_Directions_. Select every line of the data that contains the word "device" and copy each one.

_Listed records_.
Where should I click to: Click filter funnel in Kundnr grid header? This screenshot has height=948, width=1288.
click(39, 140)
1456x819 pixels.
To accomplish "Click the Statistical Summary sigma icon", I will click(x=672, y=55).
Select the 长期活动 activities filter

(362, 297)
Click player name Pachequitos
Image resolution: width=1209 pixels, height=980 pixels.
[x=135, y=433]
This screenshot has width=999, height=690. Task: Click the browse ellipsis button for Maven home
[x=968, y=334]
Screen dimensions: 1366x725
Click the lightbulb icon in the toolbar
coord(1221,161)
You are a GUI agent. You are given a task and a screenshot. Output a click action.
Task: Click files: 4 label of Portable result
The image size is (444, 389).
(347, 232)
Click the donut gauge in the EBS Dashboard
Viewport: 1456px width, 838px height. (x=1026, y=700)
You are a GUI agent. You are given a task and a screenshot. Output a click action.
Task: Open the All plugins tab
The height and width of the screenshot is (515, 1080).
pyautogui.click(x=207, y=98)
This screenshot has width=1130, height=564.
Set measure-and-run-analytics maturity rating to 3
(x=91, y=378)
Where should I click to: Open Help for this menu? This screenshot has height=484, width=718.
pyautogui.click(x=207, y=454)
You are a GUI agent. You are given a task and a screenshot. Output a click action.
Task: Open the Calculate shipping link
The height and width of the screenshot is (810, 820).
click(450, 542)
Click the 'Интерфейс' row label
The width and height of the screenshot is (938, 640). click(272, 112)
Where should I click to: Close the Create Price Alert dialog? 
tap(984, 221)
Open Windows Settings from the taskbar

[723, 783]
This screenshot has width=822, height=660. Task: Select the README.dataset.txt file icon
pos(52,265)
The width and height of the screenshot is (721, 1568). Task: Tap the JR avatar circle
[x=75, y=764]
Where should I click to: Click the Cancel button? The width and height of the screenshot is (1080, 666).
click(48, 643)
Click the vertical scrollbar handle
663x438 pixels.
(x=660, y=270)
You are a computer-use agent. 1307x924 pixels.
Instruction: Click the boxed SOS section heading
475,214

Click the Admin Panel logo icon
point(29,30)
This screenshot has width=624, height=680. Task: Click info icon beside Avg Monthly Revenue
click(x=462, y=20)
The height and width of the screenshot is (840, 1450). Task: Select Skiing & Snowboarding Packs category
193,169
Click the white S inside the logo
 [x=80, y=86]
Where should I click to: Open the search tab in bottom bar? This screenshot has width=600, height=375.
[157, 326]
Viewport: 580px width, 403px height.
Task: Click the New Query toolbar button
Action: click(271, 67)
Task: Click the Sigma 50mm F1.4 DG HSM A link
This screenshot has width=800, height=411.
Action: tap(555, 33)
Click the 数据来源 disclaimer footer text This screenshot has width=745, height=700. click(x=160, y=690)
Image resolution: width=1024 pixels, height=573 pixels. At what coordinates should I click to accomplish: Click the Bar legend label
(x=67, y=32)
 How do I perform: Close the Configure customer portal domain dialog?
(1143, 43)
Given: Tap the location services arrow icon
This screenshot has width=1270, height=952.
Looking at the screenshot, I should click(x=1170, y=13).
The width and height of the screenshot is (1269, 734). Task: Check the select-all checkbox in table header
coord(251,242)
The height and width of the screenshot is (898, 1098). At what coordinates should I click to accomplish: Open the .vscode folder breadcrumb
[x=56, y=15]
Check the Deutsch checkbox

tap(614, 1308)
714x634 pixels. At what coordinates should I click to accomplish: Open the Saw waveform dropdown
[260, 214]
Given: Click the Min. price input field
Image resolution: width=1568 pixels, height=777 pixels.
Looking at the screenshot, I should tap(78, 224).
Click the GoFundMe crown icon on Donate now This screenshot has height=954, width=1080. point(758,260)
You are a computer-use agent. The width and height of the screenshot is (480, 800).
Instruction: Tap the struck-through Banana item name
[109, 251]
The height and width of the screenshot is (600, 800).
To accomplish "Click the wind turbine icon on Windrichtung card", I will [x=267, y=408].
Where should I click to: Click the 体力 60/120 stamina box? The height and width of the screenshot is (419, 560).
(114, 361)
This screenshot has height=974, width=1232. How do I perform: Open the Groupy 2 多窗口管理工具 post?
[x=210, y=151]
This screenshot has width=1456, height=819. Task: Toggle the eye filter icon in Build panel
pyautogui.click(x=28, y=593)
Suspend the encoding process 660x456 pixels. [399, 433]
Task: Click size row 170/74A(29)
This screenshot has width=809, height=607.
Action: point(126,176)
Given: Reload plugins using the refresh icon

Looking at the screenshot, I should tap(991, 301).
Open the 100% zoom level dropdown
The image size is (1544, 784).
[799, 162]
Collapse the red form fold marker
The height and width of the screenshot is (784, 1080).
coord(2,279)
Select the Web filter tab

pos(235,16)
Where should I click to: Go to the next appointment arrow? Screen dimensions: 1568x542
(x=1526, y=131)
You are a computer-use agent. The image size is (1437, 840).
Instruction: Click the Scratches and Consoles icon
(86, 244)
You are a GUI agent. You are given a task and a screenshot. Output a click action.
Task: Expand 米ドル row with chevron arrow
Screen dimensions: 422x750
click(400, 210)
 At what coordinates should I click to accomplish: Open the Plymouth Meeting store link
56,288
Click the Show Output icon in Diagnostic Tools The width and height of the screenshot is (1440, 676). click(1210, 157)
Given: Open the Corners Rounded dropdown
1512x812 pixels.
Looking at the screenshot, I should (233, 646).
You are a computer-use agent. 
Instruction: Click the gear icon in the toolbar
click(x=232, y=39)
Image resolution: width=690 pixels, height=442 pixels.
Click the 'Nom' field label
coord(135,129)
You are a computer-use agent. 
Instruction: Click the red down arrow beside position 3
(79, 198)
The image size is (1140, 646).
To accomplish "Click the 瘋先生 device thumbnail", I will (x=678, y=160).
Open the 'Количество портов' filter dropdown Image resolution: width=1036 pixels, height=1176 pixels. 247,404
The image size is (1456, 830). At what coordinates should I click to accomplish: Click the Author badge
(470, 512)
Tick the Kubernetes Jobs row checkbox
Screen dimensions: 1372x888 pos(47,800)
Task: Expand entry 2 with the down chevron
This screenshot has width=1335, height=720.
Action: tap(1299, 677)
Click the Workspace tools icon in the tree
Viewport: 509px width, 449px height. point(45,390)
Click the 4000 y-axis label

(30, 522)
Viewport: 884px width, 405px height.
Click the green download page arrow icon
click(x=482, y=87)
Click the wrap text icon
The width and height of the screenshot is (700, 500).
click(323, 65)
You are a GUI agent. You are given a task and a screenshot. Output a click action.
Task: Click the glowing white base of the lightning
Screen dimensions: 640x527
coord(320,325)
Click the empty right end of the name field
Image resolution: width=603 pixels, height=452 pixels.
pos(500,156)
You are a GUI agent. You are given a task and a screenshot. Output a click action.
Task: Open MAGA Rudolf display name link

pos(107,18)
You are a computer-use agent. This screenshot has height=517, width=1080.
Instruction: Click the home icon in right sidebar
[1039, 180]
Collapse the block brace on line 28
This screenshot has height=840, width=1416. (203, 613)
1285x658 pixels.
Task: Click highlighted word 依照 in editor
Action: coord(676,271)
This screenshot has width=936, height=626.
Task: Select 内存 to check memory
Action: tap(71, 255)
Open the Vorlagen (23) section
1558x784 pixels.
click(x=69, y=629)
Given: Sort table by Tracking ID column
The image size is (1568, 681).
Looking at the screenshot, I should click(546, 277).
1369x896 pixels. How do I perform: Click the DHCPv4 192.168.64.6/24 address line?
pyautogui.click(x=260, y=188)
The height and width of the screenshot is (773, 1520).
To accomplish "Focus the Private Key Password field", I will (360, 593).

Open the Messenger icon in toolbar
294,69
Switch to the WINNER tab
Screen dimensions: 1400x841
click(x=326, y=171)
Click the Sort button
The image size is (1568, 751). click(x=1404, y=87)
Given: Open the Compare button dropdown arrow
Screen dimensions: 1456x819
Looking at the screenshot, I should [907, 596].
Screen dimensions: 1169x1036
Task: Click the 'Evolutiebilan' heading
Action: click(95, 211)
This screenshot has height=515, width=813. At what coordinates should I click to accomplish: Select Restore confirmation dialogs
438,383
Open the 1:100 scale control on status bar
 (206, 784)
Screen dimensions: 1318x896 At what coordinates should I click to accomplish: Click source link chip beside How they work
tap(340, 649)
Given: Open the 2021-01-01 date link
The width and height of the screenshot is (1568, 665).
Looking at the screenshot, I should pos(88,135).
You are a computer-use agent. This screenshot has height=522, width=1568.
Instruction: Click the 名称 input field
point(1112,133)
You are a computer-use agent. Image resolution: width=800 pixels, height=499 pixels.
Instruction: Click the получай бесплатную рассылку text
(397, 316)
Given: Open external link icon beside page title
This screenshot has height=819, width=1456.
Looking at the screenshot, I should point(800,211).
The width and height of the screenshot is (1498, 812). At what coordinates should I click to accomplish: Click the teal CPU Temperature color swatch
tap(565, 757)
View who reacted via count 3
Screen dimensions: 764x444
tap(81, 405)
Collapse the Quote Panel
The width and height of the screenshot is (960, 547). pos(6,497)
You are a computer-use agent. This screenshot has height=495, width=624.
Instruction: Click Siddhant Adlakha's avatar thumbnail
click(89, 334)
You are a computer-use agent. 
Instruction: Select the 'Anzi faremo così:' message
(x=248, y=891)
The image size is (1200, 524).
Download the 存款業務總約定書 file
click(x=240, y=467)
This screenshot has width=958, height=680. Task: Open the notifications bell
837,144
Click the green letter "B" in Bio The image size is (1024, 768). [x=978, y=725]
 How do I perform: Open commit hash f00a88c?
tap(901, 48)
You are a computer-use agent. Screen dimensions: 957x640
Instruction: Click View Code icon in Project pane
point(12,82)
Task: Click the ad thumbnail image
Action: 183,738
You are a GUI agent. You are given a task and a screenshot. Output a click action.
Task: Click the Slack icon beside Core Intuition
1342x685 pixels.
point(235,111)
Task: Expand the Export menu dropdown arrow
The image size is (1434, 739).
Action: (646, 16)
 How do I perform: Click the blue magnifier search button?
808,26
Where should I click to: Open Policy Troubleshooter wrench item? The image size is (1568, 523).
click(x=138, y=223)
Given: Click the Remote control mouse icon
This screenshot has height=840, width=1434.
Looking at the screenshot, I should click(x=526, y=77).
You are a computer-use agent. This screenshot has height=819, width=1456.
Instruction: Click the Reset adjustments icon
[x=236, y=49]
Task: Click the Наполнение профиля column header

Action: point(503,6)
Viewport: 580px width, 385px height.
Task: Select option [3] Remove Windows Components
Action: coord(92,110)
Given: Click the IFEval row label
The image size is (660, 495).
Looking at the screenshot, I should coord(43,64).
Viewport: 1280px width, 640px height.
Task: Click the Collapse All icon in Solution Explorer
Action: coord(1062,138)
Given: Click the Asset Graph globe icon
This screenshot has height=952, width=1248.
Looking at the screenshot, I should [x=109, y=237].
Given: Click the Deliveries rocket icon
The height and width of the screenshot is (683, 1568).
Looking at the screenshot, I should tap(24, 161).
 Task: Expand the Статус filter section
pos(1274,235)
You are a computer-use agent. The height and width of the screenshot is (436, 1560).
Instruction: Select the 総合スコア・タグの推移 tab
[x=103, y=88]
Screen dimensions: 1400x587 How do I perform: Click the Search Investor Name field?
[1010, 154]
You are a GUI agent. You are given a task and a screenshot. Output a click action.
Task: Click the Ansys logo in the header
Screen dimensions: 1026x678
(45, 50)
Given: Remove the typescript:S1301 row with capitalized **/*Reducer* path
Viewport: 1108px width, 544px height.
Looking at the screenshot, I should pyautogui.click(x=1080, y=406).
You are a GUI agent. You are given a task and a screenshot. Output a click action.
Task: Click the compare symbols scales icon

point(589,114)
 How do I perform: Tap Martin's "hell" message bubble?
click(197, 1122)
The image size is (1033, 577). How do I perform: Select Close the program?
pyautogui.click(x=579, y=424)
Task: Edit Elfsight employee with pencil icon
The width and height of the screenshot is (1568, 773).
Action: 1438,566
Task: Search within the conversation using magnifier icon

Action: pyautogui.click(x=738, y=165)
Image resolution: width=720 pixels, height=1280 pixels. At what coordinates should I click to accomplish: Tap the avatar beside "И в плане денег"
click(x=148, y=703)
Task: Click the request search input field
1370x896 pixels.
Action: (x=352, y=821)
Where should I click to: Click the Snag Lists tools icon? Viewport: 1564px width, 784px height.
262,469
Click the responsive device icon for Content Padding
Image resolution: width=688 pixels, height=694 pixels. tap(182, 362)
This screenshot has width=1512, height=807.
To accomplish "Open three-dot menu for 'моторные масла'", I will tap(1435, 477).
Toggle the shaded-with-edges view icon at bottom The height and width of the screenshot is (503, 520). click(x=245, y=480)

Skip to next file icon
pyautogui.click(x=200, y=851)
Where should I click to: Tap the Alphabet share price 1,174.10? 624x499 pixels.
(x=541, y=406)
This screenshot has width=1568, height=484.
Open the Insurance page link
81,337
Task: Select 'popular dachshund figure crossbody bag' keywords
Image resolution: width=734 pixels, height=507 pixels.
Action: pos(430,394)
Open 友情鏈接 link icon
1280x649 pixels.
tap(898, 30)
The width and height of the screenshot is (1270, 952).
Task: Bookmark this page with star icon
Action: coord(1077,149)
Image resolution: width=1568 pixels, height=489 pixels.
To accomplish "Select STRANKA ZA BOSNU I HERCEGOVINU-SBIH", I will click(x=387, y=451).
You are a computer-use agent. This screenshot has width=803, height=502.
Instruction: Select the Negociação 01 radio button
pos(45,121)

_Exercise result_.
To accomplish "Click the 瘋先生 device thumbnail", I will (x=678, y=160).
Click the responsive device icon for Content Padding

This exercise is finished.